As if the shoe scandal, following the glove shindy, was not enough, a band of crusty officials decided to invalidate the bronze medal won by the Swedish modern pentathlon team. The culprit was a Swede who allegedly drank too many beers to steady his hand before the pistol shooting event. He managed to get his hand so steady, doctors said, that it was almost stiff. They found more than the minimum allowable amount of alcohol in his blood—and would Sweden please send back the medal? Well, the pentathlon shooters have always had a few belts to brace themselves, and the alcohol rule is indicative only of the depths of purity to which modern pentathlon has sunk. Back in the old days Russian Igor Novikov, who won a silver medal in Tokyo, occasionally got so rock-steady that he had to be carried to the shooting line, and at the 1963 world championships in Bern, Switzerland one competitor showed up sloshed, sang a few old drinking songs and waved his pistol at the crowd for special effect.
These were not the only troubles. The masseur of the Dutch cycling team was packed on a plane and sent home after unauthorized vitamins and medicines were found in his room and, presumably, in his athletes; Tom Evans, head coach of the U.S. freestyle wrestling squad, which picked up two silver medals, charged angrily that other nations were conspiring to throw certain matches; and five referees were withdrawn from the boxing ring because they "allowed contestants to take too much punishment."
As a final touch, officials got to worrying about maintaining a certain dignity in the closing ceremonies (in Tokyo one team marched in wearing suits, shirts, ties, coats, shoes and socks—and carrying their pants over their arms).

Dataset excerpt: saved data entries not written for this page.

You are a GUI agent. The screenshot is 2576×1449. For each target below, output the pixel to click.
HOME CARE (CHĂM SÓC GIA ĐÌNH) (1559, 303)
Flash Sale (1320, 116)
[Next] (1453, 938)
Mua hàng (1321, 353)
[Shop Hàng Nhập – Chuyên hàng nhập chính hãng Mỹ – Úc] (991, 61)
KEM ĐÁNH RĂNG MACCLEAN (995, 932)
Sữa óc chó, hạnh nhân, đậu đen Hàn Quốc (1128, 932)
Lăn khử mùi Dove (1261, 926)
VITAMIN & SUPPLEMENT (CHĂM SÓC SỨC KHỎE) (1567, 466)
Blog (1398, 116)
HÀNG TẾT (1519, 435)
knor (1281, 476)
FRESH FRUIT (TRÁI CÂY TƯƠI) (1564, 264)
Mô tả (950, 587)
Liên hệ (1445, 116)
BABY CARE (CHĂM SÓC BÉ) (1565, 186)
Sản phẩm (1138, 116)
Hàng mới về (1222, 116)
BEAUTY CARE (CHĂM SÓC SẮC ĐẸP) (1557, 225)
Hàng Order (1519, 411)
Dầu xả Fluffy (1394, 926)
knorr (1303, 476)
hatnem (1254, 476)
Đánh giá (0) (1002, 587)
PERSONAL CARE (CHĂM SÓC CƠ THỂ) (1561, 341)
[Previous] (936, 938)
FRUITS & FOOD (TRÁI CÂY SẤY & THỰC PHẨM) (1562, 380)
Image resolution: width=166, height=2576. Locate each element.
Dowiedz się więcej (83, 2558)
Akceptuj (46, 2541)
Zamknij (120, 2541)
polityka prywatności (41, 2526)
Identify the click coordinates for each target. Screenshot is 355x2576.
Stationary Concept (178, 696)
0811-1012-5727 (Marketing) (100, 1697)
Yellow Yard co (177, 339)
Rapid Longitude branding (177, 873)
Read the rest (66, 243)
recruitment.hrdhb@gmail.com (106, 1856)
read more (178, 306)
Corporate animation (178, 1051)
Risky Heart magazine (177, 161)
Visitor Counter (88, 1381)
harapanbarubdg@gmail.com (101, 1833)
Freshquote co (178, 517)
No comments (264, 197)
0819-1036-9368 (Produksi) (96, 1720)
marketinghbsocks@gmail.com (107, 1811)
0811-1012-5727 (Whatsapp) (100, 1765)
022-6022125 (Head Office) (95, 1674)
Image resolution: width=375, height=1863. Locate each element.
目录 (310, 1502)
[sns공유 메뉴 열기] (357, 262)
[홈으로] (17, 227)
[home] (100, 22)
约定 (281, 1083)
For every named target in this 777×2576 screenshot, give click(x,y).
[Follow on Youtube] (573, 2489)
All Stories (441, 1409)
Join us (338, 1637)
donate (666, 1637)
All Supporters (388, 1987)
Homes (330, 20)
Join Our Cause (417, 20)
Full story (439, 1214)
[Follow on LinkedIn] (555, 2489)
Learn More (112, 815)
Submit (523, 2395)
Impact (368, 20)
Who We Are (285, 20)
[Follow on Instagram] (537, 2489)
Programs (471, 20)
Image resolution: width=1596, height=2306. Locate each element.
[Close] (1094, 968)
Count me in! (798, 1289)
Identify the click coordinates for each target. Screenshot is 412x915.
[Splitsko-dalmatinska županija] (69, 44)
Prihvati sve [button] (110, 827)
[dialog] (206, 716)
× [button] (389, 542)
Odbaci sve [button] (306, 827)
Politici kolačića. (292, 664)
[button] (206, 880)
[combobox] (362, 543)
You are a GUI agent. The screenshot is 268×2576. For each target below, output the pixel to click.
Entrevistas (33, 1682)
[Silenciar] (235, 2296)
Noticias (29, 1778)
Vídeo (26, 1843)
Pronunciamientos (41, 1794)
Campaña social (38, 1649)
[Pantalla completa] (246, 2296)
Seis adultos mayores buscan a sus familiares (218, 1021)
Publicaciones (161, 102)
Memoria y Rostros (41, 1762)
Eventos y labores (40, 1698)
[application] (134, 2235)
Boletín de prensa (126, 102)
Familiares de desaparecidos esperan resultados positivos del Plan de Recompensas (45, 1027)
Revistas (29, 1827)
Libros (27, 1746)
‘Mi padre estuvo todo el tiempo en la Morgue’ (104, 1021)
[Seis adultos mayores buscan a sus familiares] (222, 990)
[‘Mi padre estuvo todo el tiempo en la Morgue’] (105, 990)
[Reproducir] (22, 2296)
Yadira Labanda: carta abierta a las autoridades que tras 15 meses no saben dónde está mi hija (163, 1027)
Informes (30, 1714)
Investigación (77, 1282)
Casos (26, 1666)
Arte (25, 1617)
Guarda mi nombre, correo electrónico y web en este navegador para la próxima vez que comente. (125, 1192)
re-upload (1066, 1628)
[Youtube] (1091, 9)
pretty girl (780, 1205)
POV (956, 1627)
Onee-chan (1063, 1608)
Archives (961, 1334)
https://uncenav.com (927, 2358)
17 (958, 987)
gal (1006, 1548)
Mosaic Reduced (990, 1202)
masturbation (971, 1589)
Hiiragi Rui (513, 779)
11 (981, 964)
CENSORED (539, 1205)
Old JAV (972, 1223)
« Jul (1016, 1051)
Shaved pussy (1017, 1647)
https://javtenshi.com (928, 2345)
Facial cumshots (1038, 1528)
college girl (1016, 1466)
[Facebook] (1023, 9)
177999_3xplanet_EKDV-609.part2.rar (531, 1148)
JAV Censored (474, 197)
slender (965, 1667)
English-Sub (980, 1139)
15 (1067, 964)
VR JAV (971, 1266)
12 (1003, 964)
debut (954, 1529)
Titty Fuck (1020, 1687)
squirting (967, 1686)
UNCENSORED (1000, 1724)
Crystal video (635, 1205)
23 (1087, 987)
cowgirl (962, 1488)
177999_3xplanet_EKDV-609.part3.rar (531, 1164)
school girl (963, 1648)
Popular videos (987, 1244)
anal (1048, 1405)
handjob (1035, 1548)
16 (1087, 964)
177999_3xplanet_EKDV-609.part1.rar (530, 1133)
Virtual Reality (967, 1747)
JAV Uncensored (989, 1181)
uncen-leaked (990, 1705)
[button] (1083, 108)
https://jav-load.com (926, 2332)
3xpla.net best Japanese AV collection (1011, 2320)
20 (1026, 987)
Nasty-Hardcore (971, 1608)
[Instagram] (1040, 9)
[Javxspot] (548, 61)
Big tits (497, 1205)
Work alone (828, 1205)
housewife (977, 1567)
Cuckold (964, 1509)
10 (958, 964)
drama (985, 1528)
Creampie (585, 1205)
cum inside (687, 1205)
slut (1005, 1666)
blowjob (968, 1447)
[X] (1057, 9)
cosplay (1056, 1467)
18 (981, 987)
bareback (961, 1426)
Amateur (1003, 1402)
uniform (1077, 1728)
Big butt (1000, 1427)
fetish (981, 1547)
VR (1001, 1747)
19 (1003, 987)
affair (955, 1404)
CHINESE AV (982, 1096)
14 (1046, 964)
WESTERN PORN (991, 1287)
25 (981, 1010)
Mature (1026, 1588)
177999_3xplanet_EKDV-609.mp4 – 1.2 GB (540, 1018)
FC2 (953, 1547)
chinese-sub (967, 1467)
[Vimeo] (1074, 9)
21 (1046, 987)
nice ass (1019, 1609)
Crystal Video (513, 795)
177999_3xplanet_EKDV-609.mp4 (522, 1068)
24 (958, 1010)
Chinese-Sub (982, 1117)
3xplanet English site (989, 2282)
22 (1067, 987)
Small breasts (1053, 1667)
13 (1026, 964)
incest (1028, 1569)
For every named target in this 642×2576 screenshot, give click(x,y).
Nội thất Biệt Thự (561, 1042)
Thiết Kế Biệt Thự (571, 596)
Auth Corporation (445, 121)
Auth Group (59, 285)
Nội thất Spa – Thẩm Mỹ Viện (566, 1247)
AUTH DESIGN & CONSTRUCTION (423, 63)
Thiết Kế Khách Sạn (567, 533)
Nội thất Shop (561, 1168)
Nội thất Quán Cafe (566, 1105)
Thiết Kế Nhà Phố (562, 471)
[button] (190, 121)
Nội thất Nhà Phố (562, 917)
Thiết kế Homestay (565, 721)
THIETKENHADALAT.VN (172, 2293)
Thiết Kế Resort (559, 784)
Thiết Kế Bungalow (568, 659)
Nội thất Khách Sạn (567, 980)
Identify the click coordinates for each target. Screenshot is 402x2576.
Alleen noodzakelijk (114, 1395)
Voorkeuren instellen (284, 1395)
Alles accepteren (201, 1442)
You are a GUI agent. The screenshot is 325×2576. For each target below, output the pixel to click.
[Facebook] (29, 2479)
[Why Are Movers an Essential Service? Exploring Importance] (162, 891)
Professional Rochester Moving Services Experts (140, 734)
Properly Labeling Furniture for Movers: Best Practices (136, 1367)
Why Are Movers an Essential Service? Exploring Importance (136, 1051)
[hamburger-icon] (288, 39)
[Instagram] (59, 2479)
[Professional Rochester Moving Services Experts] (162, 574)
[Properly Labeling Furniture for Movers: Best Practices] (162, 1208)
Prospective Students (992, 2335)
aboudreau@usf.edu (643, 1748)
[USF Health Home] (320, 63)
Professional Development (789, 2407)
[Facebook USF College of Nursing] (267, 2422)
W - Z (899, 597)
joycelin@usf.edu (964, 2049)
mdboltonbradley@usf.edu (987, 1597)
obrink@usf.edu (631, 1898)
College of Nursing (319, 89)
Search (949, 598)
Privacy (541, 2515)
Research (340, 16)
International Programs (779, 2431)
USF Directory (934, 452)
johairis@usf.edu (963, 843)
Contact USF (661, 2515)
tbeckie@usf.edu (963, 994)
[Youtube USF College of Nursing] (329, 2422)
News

The committee in charge revised the program, specifying blandly that each nation would be limited to just seven sober marchers, thus raising a howl from hundreds of athletes whose only reason for staying in town was to parade in that grand finale. Slews of people marched anyway.
But just as the whole thing seemed to be lurching out of control, the American swim kids, who do not compete in track shoes or shoot pistols, put the 1968 Olympiad back together again. For all those peripheral troubles, for all the talk of scandal, they made the Games more than worthwhile. "We are up to here in heroes and heroines," rasped that emotional wreck, Sherman Chavoor, the U.S. girls' team coach. "I mean, look at Debbie Meyer. Look at Mike Burton. Kids like this make America great. They are a dream team."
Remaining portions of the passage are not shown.